One of the biggest problems in real-world data is missing data. In carefully planned experiments on inanimate chemicals, small samples of rats, or highly mechanized factories, missing data may not be such a problem. However, whenever a dataset gets large enough, or starts to involve humans, missing data is almost a certainty. Let's begin by pointing out that if you have missing data, then you have a missing data problem, and you have to do something with that missing data; the question is, what? The answer lies in what kind of bias you are dealing with as a result of missing data.
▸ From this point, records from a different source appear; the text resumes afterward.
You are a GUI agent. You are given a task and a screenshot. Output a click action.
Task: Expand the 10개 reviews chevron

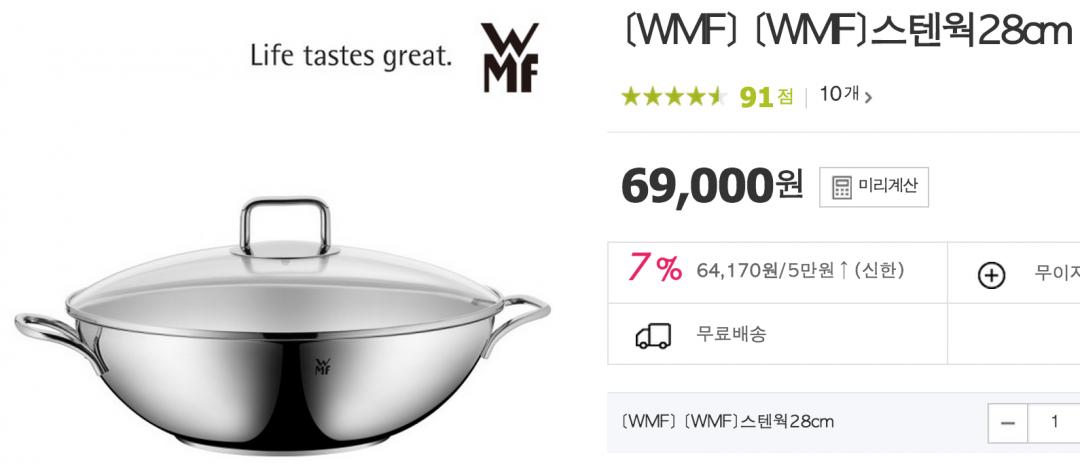pos(868,97)
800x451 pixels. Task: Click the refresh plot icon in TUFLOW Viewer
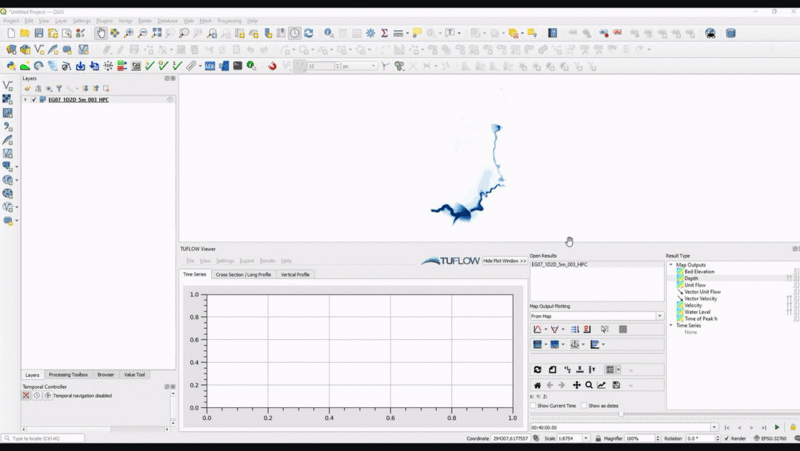537,370
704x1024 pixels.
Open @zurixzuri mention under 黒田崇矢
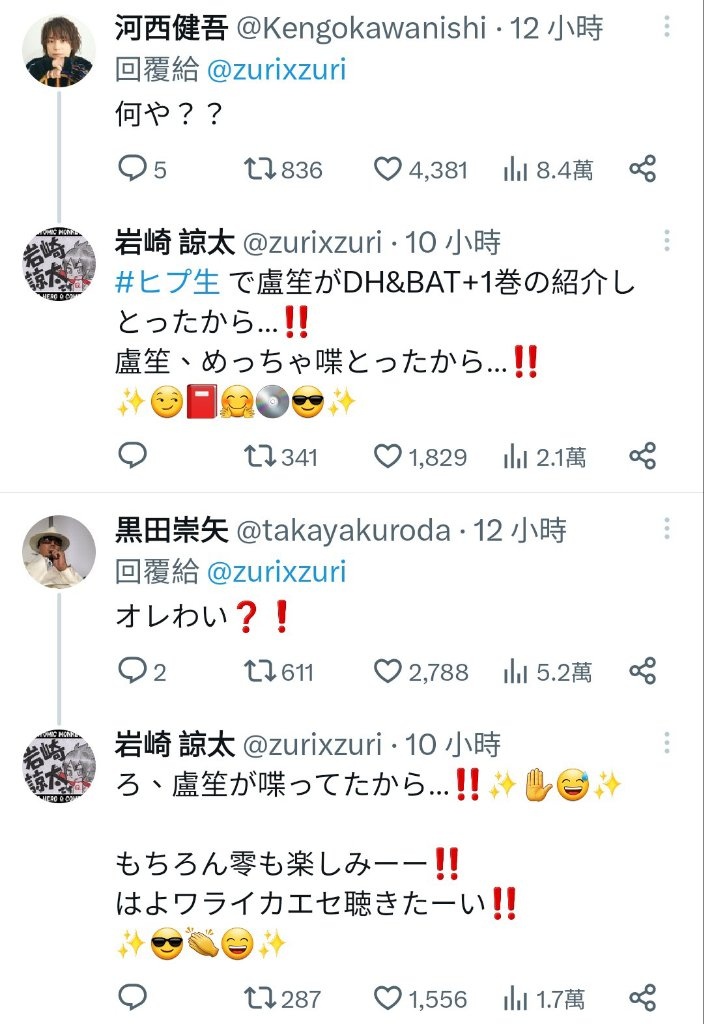[276, 571]
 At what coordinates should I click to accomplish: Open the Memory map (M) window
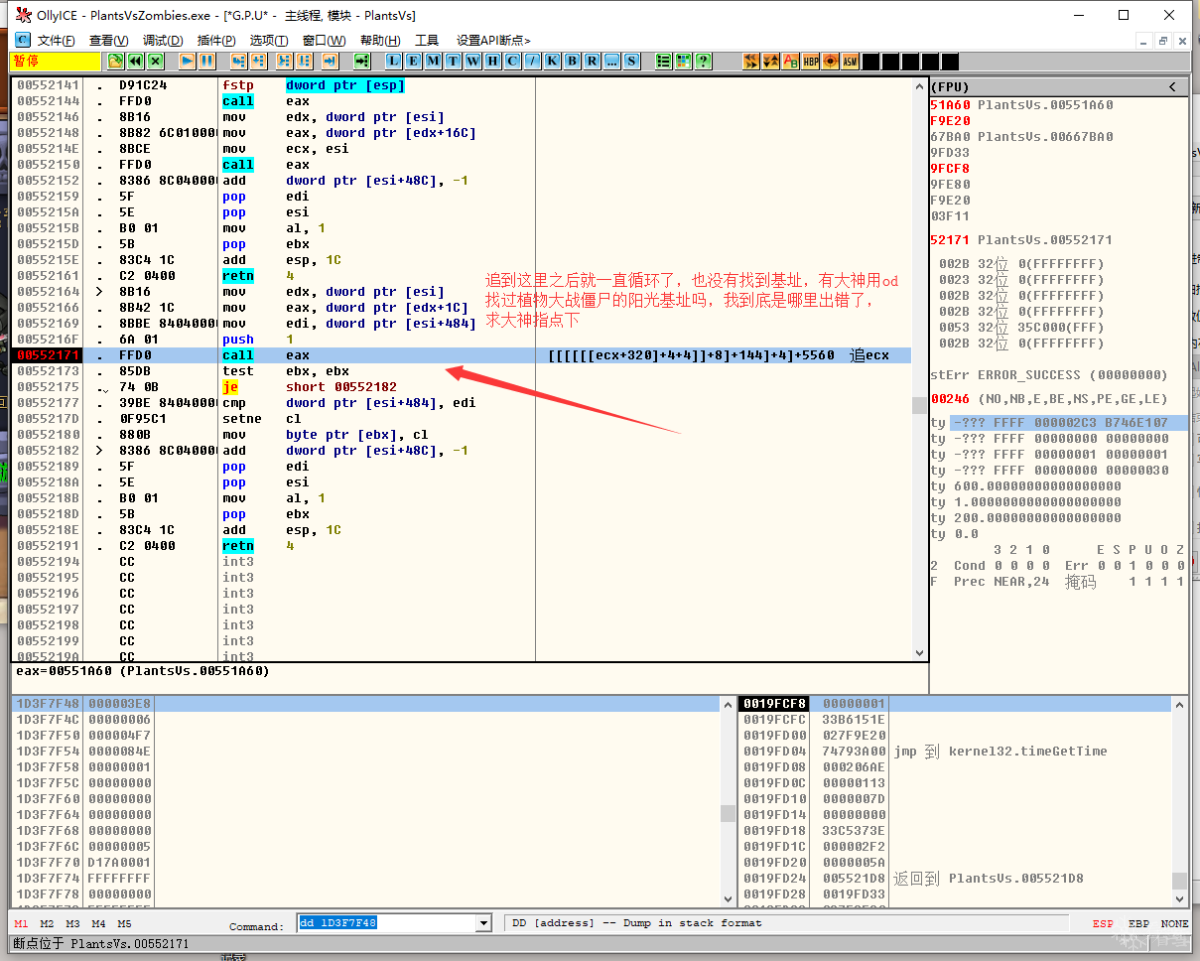(432, 61)
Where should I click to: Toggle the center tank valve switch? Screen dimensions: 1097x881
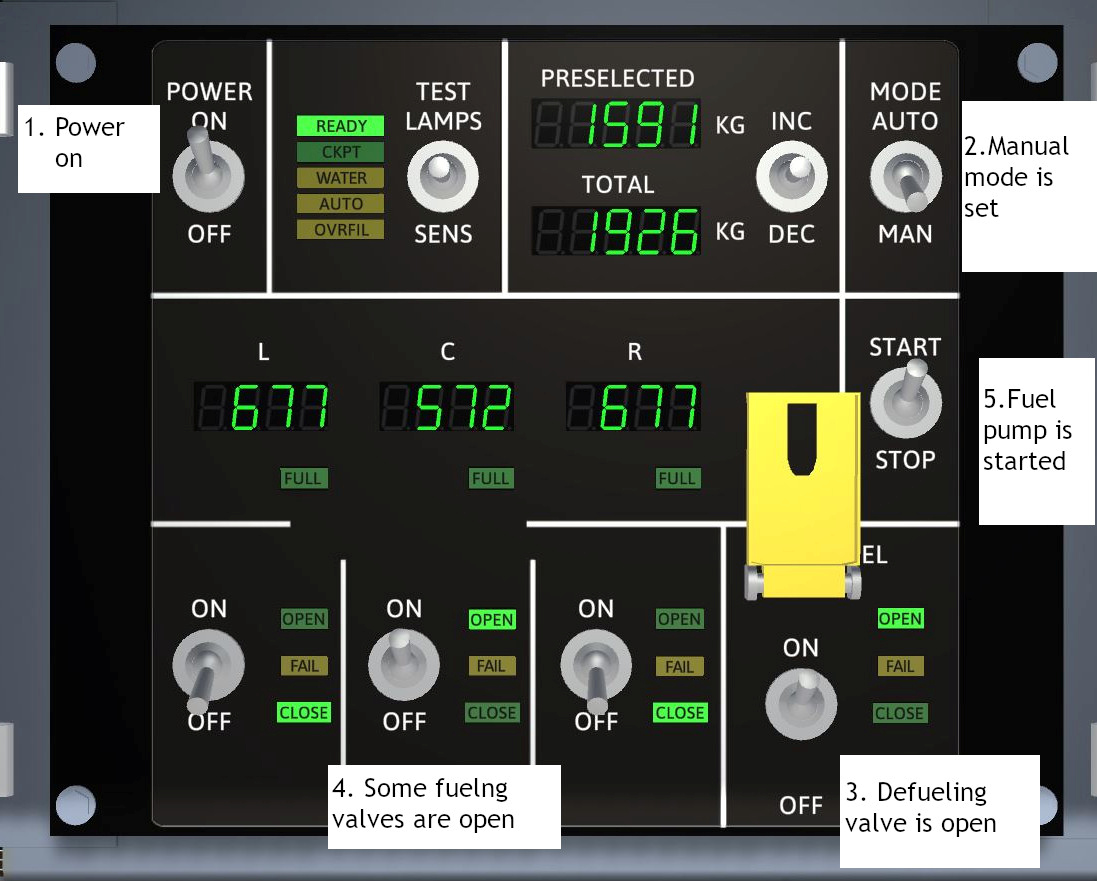tap(404, 665)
Computational aspects of missing data in R

Before we delve into the statistical aspects of missing data, we need to review the computational ones. There are at least two different kinds of data missing in R, and they are NA and Null. NA is a missing value, but there are multiple types of NA, and R will automatically coerce missing values to be what it thinks is the appropriate type. For example, in the cleaned.pumpkins data frame, we would expect NA to be of numeric type, because the column was coerced to a numeric vector type when we created it. Let's have a look at the following code:

> cleaned.pumpkins
  weight location
1    2.3   europe
2    2.4   europe
3    3.1       US
4    2.7       US
5     NA       US
> cleaned.pumpkins[5,1]
[1] NA
> typeof(cleaned.pumpkins[5,1])
[1] "double"

We can see here that R keeps in mind that the NA values in the first column are still of double data type. Let's compare this with a nonexistent value. Let's select the first row and third column (notice that the cleaned pumpkins dataset has no third column), and let's assign it to a variable, as follows:

> b <- cleaned.pumpkins[1,3]
> b
NULL
> typeof(b)
[1] "NULL"

We can see here that b does not contain an NA but rather contains a NULL value, and this NULL value has no type other than NULL itself. Programs in R that are designed to handle missing data with imputation operate on the NA operator rather than the NULL operator.
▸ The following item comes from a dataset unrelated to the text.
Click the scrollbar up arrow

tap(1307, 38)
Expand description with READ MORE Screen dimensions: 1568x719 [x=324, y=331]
Statistical considerations of missing data

We speak of a particular variable in a dataset being missing, and there can be three kinds of missingness in that variable, as follows:

  • Missing completely at random (MCAR): This missingness has nothing to do with any variable relevant to the entire dataset.
  • Missing at random (MAR): This does not mean what it sounds like. The missingness is not due to the particular variable, but may be due to other variables in the dataset.
  • Missing not at random (MNAR): The missingness is due to the variable itself.
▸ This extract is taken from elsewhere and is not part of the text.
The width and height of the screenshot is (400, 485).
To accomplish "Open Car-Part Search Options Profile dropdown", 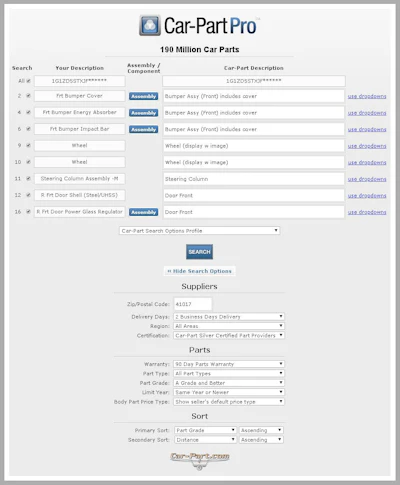I will (x=199, y=231).
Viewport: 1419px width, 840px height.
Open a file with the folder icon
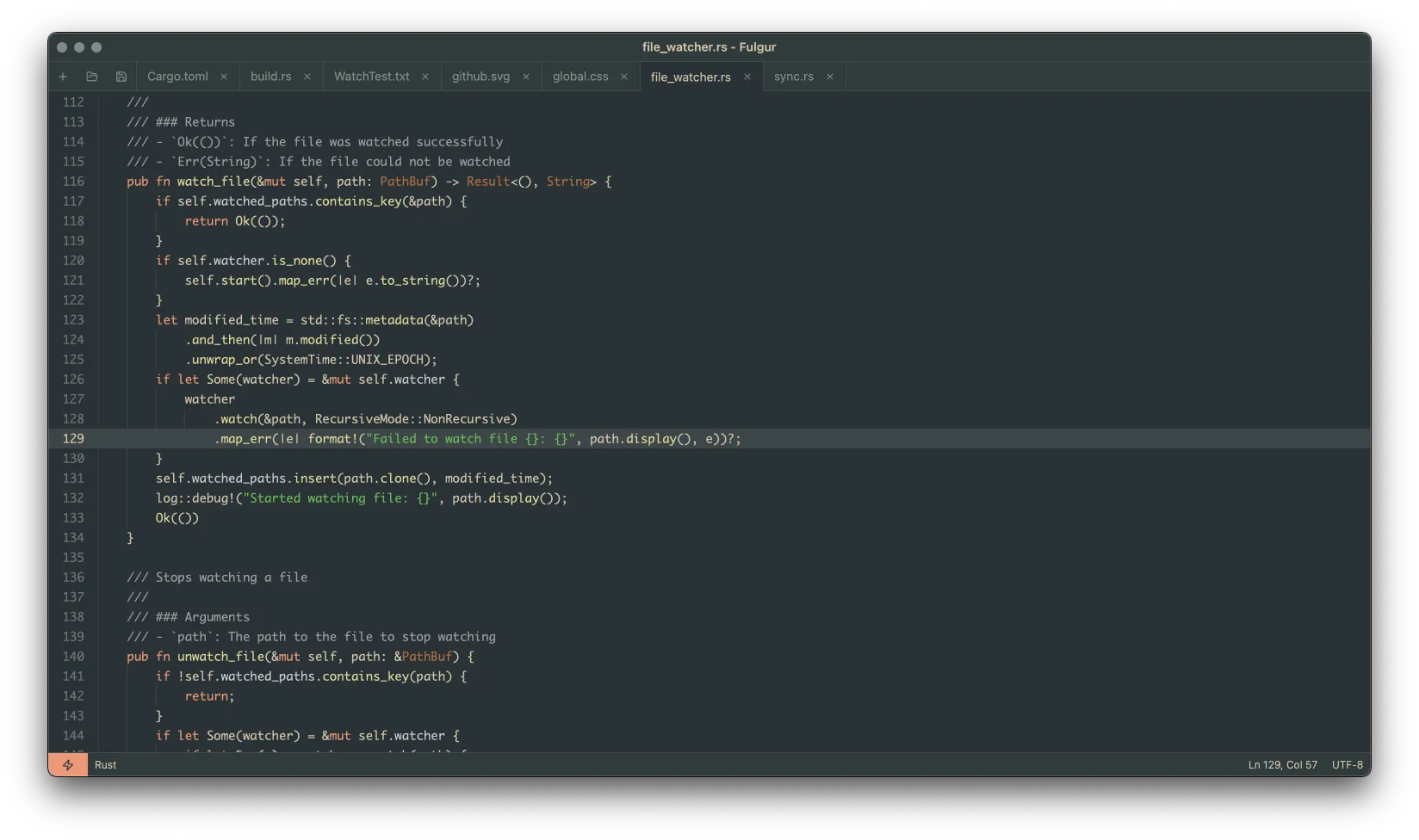pos(92,77)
Data that is MCAR has no bias. For example, let's say you are carrying a stack of papers that describe survey responses in your study and drop them, then the wind blows half of them away. Which half? It is completely random—we would expect the half that remains to resemble the half that blew away, so there is no bias introduced by the mechanism of missingness.

Data that is MAR will have bias. For example, let's say that we have a study of age and income. Let's say that younger people simply ignore the survey in the mail—then we have missing income data, and this is missing at random (a terrible name), because it is an income data that is missing based on age and not on income, once age is controlled for. As you can imagine, this may introduce bias.

In our age and income study, if those with higher incomes opted not to report incomes, then it would be data that is MNAR. In this case, the missing income data is an effect of the income value. This will surely introduce bias, because in general income, estimates will be lower because of the missing data.

We can try to deal with missing data in one of two ways, as mentioned below:

  • Leave it out of our study and pretend it never existed (called deletion)
  • Make up some values that we think would be present if the data were not missing (called imputation)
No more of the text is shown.